Line of possibilities (thick red segment) for changing the temperature of a single system within a trinary system with \(T_1=100\;\mathrm{K}\), \(T_2=200\;\mathrm{K}\), and \(T_3=300\;\mathrm{K}\). Point A corresponds to bringing the systems together into thermal contact; point B exploits the temperature difference between the two cooler systems to heat the third by resistive heating or some other completely irreversible process. Point C, the optimal solution, uses the extracted energy from the two cooler systems to pull out even more energy.

The thicker part of the red line shows the possibilities allowed by the constraints of energy conservation and the two inequalities, representing paraconservation of entropy and positive temperature. The peak of the curve (point A, which represents the maximum production of entropy) corresponds to pushing all three systems together to obtain a final temperature of 200°C. Farther to the right, at point B (317°C), we have the now-familiar approach of extracting work from a temperature difference and dumping the heat directly:

Dumping heat-engine-extracted work into the third system is one way to heat it; surprisingly, however, this approach doesn’t maximize its temperature.

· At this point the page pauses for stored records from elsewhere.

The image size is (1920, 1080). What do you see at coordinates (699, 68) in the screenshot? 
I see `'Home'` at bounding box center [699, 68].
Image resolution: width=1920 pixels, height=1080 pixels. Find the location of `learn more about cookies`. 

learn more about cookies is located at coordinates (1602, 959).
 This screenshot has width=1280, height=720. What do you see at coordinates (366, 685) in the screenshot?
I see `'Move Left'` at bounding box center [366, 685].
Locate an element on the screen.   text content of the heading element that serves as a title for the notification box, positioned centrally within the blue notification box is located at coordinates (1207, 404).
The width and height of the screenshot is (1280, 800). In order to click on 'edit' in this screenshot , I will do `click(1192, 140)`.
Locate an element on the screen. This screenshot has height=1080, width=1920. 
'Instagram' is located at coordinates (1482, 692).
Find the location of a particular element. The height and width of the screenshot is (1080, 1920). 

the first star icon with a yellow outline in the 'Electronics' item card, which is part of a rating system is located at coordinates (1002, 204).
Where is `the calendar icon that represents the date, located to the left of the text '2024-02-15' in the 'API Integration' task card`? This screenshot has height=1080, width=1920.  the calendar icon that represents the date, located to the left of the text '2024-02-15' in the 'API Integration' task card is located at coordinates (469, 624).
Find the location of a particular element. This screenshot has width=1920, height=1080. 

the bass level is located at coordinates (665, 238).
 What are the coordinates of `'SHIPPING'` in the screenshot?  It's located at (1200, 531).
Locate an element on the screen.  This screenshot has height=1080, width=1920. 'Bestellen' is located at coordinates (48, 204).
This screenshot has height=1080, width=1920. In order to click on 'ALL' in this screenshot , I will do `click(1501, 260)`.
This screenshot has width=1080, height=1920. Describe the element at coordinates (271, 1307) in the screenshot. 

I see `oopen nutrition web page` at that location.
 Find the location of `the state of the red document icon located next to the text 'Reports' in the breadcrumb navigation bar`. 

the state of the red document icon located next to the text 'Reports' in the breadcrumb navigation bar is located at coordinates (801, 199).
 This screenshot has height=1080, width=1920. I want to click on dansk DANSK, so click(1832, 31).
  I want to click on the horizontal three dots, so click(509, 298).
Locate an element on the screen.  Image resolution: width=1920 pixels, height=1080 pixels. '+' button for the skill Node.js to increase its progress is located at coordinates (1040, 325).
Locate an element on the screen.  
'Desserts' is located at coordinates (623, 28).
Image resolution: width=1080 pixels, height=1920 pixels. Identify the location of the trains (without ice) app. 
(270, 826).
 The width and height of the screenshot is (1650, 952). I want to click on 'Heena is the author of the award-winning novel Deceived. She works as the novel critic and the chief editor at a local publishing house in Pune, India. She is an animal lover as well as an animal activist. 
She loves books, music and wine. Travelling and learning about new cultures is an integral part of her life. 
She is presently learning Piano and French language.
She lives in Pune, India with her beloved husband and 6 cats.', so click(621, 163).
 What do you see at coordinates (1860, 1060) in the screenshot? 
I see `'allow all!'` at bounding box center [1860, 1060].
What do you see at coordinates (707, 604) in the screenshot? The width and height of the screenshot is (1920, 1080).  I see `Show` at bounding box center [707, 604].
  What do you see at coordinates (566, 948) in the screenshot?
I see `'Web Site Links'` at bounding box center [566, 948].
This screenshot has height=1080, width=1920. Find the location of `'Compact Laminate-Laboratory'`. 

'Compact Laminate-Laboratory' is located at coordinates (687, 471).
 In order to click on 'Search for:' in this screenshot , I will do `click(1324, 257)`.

**Notably, however, we could do better.** If we used a reversible heat pump to move additional thermal energy from \(T_1\) and \(T_2\) to cool them even further, we could obtain an even higher temperature in \(T_3\) (point C, 331°C) and produce no entropy at all during the entire process:

A reversible heat pump can be used to extract additional thermal energy from the first two systems even after the temperature difference between them is eliminated.

Conceptually, this approach is no different from running a (highly efficient) refrigerator. After all, a refrigerator uses electrical work to remove thermal energy from already-cool food and transfer it to your kitchen. Alternatively, consider heating your home either by (1) a electronic heating element (or a overclocked computer, for example) or (2) a heat pump. Strategy (1) is guaranteed to turn every bit of work into heat; however, impressively, strategy (2) can use one unit of work to transfer multiple units of thermal energy.

Shown below are the two strategies shown in terms of the individual system temperature, extracted work, and total entropy. Note that this time, the two examples *don’t* end up in the same state; using a heat pump, we attain a greater final difference between the hotter system and the two cooler ones, as we hoped to accomplish.

### The takeaway message

Always look for the lowest-entropy pathway to achieve your goals.